On my pilgrimage in 2014 I noticed many pilgrims bought a packed lunch and others bought refreshments and tea from the stalls on the periphery of the summit.
Having enjoyed the refreshments and
listened to the excellent sermon of the Very Rev. Father M’Grath for the occasion, and having received the special Papal Benediction at its close, and after hearing the Acts devoutly read in Irish before the twelve o’clock Mass, we began our laborious descent, in fog and rain, over loose rough stones and through boggy turf-mould and slush, and our heads were moved with compassion especially for the poor weary pilgrims struggling up against us, and we consoled and cheered them as best we could…. (E. O’L 1910 594).

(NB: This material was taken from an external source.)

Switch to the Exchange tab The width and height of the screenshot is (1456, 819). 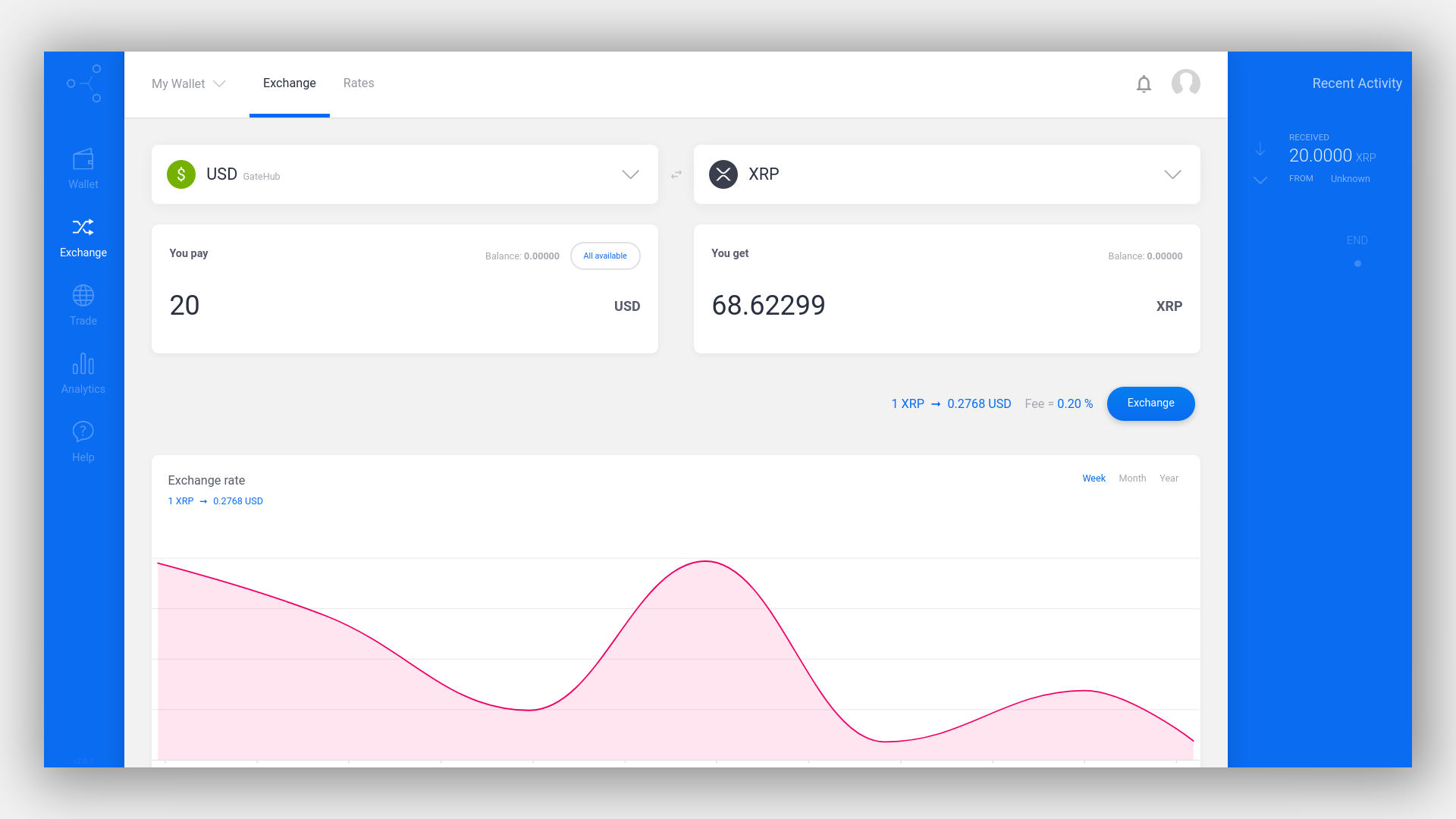[x=289, y=83]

As they descended the cone
the clouds and mist all cleared away quite suddenly, or rather we had left them behind or above us. The sun shone out brilliantly, and land and sea and sky all seemed to rejoice with and for us on our happy and safe return from the Holy Summit. And looking down upon the pleasant land of promise that lay basking in the sunlight far below us, the hardships of the mountain and the wilderness were very soon forgotten (EO’L 1910 594).
I hope this post by combining early 20th century and modern images with an early account of pilgrimage gives you a sense of what it was like to be part of the pilgrimage to Croagh Patrick in 1910. It is also interesting to compare the dress of the pilgrims, the ladies in long skirts and fancy hats, the men dressed in suits some even wear top hats, it’s a far cry from waterproof jackets and hiking boots worn by the majority of modern pilgrims. We also see that then as now some pilgrims performed their pilgrimage barefoot. Yet we are also reminded while clothing has changed the modern pilgrim walks along the same path and endures the same physical hardships and weather conditions as those who have gone before.

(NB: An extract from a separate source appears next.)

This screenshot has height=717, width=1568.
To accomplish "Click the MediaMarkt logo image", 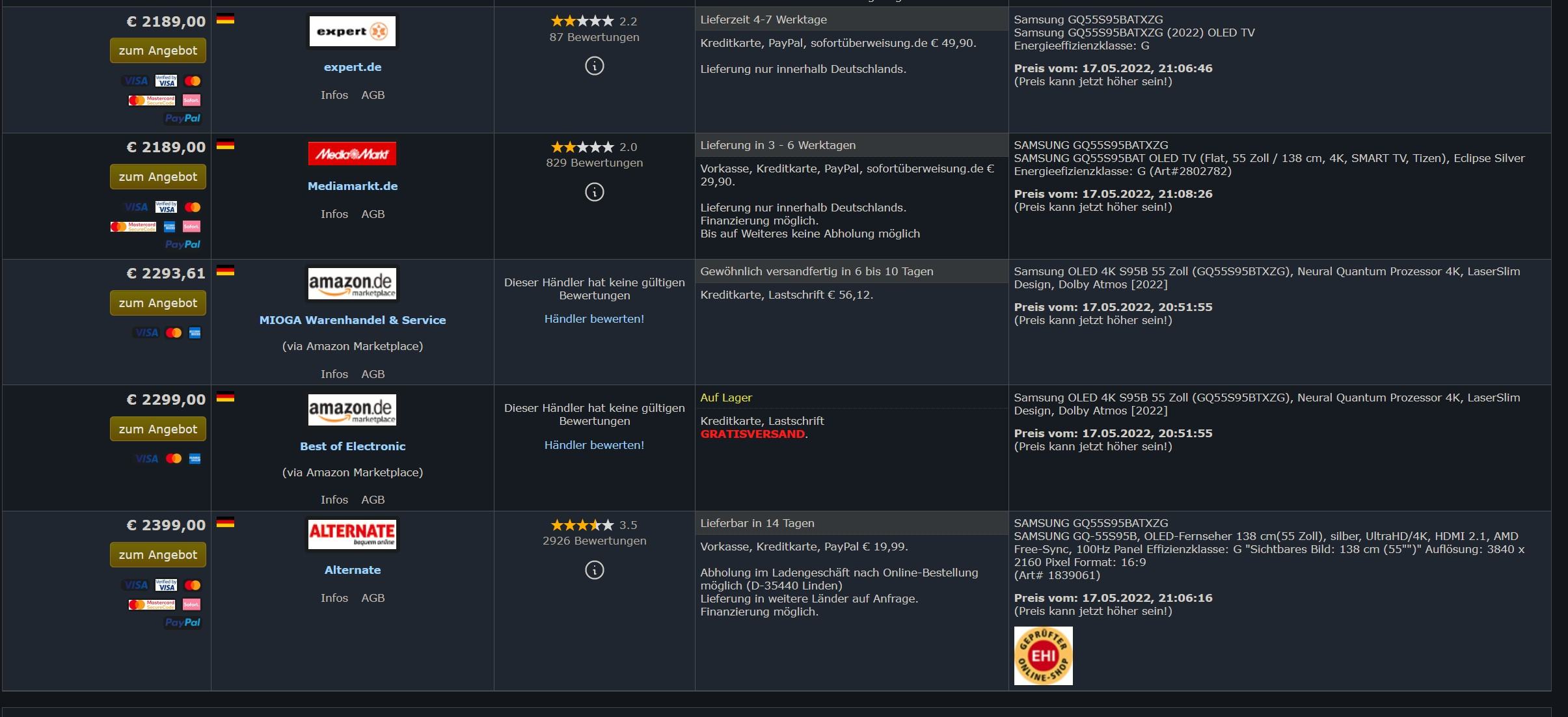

Images from the photographic collection of Fr. Angelus Healy OFM Cap. (1873-1953), now part of the Capuchin Archives collection. Reproduced in this blog courtesy of the Irish Capuchin Provincial Archives.
E. O’L. 1910. ‘A Pilgrimage to Croagh Patrick: July 31, 1910’, The Irish Monthly, Vol. 38, No. 448 (Oct., 1910), pp. 585-596.
Thank you for a lovely and descriptive post of the pilgrimage to the peak. I could feel in my imagination that I was able to join the throng up and down. I recently visited Ballintubber Abbey and learned about Tochar Phadraig, the ancient pilgrim path that begins at the abbey and stretches 22 miles toward Croagh Patrick.
So glad you liked the post. Tóchar Phádraig is one of my favorite Irish pilgrim roads its the most wonderful walk.
You have captured the essence of the day – then and now!
Thanks so much glad you enjoyed it.
Many thanks for your research and brilliant article on the above. I found those photos really interesting.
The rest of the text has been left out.